- Poster
- Based on: Death of a Cheerleader by Randall Sullivan
- Screenplay by: Caitlin D. Fryers; Dan Bronson;
- Story by: Randall Sullivan; Dan Bronson;
- Directed by: Paul Shapiro
- Starring: Aubrey Peeples; Morgan Taylor Campbell; Sarah Dugdale; Madelyn Grace; MacKenzie Cardwell; Kirsten Robek; P. Lynn Johnson; Chris William Martin; Lane Edwards; Lucia Walters; Kellie Martin;
- Music by: Graeme Coleman
- Country of origin: United States
- Original language: English

Production
- Producer: Michael O'Connor
- Cinematography: Toby Gorman
- Editor: Mark Shearer
- Running time: 84 minutes

Original release
- Network: Lifetime
- Release: February 2, 2019

= Death of a Cheerleader (2019 film) =

2019 American television film

Death of a Cheerleader is a television film that aired on Lifetime on February 2, 2019 and starring Aubrey Peeples, Morgan Taylor Campbell, Sarah Dugdale, Madelyn Grace, MacKenzie Cardwell and Kellie Martin. The film is a remake of the 1994 television film A Friend to Die For, based on the murder of Kirsten Costas, and has Martin appearing in a different role than in the 1994 version.

==Plot==
Bridget Moretti is a shy high school student who befriends Kelly Locke, the leader of the clique of popular girls known as the Bobettes. Despite this newfound popularity, Bridget experiences a number of other social setbacks and begins to spiral. After being romantically rejected by Kelly, Bridget snaps and stabs her to death.

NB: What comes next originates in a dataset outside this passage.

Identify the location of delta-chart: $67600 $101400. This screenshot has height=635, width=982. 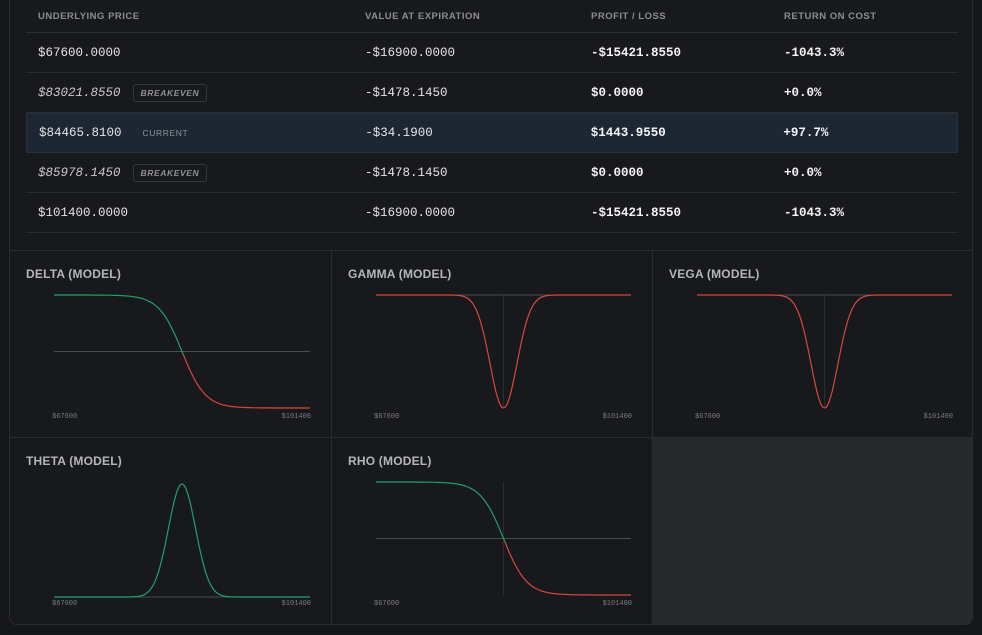
(182, 358).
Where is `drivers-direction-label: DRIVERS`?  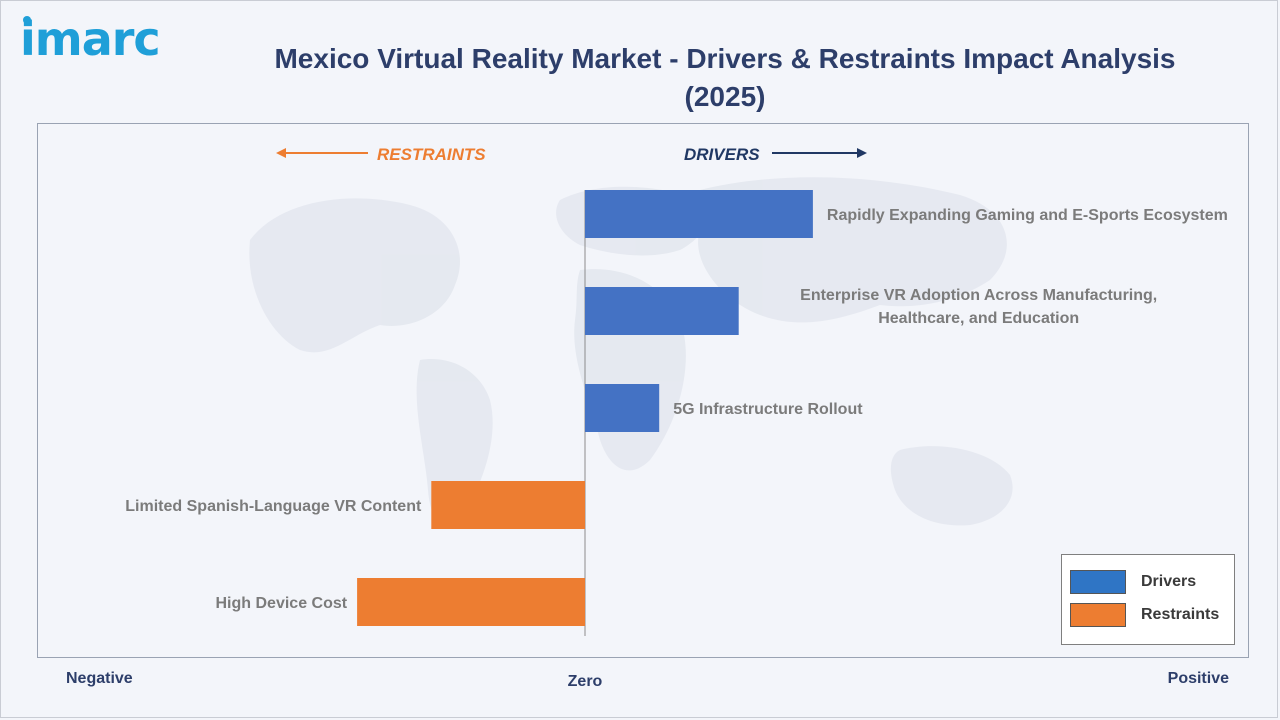 drivers-direction-label: DRIVERS is located at coordinates (722, 154).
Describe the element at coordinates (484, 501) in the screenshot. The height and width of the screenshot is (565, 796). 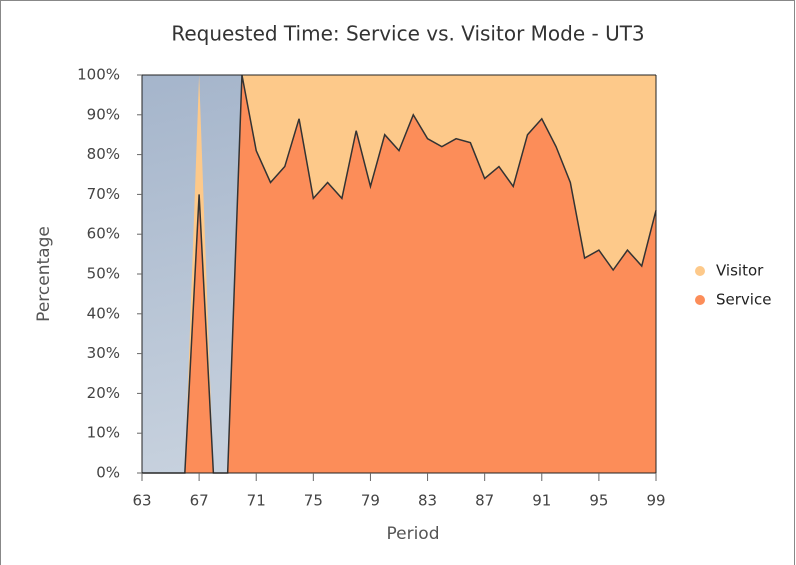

The movie follows the events around the school and community as an FBI agent attempts to piece together what happened to Kelly and Bridget's guilt over her violent action grows.

==Cast==
- Aubrey Peeples as Bridget Moretti
- Morgan Taylor Campbell as Nina Miller
- Sarah Dugdale as Kelly Locke
- Madelyn Grace as Trish Doyle
- MacKenzie Cardwell as Judy
- Kirsten Robek as Betty Locke
- P. Lynn Johnson as Margo Moretti
- Chris William Martin as Sheriff Randall
- Lane Edwards as Dale Locke
- Lucia Walters as Mrs. Lockwood
- Kellie Martin as Agent Veronica Murray
- Milo Shandel as Principal Simmons
- Alison Rayne as Mia Miller
- Ken Tremblett as John Shelly
- James Drew Dean as Eli

== Production ==
Kellie Martin played the role of Angela, the murderous high school student, in the original 1994 film, and the role of the FBI agent was rewritten as a woman specifically with Martin in mind to play the character in the 2019 remake.